The following tags can be used for defining the Dorsum Stack forcefully:

  • taskAffinity
  • launchMode
  • allowTaskReparenting
  • clearTaskOnLaunch
  • alwaysRetainTaskState
  • finishOnTaskLaunch

XML

< activity

android:proper name = ".GeeksforGeeks"

android:launchMode = "singleTop" />

GeekTip: When it comes to activities and tasks, nigh apps should not interfere with the usual behavior. If yous decide that changing the default behaviors is important for your activity, continue with circumspection and brand sure to evaluate the usability of the action during launch and while returning to information technology using the Back button from other activities and tasks. Be careful to check for navigational behaviors that are inconsistent with the user'due south expectations.

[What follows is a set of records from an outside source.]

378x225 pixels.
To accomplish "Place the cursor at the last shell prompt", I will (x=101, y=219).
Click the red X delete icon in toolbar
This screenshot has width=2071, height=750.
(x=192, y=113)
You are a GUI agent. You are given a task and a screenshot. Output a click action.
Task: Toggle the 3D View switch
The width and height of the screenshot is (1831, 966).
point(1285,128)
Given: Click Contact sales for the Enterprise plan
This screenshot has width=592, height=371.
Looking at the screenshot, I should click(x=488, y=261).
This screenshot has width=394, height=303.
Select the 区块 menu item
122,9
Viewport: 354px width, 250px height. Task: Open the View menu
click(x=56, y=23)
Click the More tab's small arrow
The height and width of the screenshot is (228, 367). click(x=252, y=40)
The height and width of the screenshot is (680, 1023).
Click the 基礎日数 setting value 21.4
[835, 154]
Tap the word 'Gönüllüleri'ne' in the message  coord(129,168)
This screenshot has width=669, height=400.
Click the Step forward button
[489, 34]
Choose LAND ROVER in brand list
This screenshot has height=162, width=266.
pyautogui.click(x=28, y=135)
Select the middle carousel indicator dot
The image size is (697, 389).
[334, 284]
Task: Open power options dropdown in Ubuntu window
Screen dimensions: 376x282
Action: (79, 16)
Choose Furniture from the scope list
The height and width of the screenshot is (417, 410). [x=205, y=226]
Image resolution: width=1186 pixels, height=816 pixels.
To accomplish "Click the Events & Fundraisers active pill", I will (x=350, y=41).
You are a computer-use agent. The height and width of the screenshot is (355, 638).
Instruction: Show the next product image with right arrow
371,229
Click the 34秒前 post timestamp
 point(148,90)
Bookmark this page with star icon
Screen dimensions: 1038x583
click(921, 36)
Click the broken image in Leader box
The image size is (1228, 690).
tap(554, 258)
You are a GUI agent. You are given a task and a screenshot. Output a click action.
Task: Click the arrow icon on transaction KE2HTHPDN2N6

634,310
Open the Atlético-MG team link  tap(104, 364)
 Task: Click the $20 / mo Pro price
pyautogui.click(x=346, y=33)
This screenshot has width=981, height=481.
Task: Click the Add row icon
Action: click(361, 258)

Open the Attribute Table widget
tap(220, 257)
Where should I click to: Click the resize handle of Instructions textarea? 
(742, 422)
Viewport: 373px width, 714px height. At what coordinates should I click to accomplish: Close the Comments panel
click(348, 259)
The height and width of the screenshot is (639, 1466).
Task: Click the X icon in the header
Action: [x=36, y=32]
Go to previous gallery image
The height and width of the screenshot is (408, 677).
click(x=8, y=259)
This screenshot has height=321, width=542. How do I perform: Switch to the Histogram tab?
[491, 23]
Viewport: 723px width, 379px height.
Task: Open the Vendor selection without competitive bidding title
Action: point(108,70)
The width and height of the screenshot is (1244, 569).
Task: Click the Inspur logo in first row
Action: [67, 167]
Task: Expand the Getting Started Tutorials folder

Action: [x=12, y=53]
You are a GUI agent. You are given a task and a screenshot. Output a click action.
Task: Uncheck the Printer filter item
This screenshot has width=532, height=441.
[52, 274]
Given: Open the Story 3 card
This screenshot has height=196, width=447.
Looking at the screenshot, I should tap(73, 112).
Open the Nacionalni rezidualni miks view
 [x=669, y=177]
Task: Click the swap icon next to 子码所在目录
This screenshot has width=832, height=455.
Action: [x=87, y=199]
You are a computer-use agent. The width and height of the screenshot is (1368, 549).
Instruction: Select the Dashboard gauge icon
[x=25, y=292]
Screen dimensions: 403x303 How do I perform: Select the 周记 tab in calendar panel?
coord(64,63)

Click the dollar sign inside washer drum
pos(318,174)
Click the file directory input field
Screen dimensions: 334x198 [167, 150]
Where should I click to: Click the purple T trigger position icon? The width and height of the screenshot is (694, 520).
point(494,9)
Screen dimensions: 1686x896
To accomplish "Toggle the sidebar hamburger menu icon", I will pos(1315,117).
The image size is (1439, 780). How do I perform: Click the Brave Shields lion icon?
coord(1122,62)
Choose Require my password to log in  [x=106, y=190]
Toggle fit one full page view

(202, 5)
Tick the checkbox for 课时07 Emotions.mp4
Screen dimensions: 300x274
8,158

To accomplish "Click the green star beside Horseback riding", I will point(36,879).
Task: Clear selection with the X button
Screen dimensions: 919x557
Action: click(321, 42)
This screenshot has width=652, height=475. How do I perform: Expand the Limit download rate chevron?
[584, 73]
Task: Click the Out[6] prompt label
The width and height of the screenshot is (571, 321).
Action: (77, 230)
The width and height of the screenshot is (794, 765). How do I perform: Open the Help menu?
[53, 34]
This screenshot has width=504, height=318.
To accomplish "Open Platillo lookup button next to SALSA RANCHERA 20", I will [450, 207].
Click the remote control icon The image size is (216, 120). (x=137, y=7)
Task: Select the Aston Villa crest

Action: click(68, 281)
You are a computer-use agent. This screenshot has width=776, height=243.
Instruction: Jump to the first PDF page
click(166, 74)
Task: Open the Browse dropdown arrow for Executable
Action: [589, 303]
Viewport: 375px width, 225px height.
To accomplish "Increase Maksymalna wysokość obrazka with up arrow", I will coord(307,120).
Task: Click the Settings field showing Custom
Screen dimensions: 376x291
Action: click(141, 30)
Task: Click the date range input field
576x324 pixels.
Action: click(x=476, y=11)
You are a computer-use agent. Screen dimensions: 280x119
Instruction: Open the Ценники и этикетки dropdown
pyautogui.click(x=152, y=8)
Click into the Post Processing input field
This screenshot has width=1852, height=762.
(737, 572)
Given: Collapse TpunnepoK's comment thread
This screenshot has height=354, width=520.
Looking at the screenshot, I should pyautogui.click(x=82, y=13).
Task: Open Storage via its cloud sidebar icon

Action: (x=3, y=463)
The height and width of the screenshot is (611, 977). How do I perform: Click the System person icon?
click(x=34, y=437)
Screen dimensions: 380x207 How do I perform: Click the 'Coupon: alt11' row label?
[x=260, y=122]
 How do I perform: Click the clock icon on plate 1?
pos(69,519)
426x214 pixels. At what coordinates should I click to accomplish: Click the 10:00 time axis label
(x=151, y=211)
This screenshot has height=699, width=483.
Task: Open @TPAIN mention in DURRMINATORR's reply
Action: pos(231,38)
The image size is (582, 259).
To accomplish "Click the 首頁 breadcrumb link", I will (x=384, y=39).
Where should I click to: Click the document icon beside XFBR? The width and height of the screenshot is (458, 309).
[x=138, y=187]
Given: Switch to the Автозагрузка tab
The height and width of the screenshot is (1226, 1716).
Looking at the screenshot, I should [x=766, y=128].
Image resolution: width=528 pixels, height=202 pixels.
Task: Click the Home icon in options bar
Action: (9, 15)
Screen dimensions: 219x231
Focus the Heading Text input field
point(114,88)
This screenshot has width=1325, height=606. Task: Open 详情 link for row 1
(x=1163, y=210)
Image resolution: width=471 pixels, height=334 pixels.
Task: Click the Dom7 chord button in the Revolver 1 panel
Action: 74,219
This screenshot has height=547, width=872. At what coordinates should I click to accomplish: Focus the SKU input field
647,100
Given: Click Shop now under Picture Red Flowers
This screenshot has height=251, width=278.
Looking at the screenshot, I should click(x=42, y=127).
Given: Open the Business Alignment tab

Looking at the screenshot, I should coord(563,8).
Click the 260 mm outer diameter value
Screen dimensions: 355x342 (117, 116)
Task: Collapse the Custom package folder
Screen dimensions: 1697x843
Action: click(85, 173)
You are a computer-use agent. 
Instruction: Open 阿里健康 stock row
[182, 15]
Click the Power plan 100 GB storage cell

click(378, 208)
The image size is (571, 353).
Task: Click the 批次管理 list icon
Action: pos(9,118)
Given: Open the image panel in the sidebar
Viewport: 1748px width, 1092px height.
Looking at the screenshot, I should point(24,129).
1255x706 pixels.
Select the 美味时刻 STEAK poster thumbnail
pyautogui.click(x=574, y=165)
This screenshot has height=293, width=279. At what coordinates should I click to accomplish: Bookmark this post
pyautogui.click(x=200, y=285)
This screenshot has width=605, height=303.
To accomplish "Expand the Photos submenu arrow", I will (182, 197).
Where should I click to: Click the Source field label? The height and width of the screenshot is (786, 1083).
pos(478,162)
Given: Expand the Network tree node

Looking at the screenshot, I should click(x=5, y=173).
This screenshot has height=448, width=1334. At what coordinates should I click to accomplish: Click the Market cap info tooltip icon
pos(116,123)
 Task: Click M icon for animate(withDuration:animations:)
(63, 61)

Few Fundamental Characteristics of a Task

When a new task is created or the Habitation button is clicked, information technology disappears into the groundwork. The job is then brought to the front end past clicking the launcher icon (this is the other function of the launcher icon that we discussed before) or selecting it from the contempo screens. When many tasks are running in the background or the user exits a Task for an extended period of time, the organization clears the task of all activities except the root Activity in order to free up memory. Only the root Activity is restored when the user returns to the Job once more

A Quick Shot Instance

The Android Browser application specifies that the web browser activeness should always be launched in its own Task . This implies that if your app sends out an intent to launch the Android browser, that activity isn't assigned to the same task as your app. Instead, a new job is started for the Browser, or an existing task is moved forrard to fulfill the new intent if the Browser currently has one running in the background.

How to add Different launchModes using Java:

Java

Intent openIntent = new Intent(getApplicationContext(), GeeksforGeeksActivity. class );

openIntent.addFlags(Intent.FLAG_ACTIVITY_CLEAR_TASK | Intent.FLAG_ACTIVITY_NEW_TASK);

getApplicationContext().startActivity(openIntent);

And that'southward it!
That'south how you master the deed of Backstack and Tasks!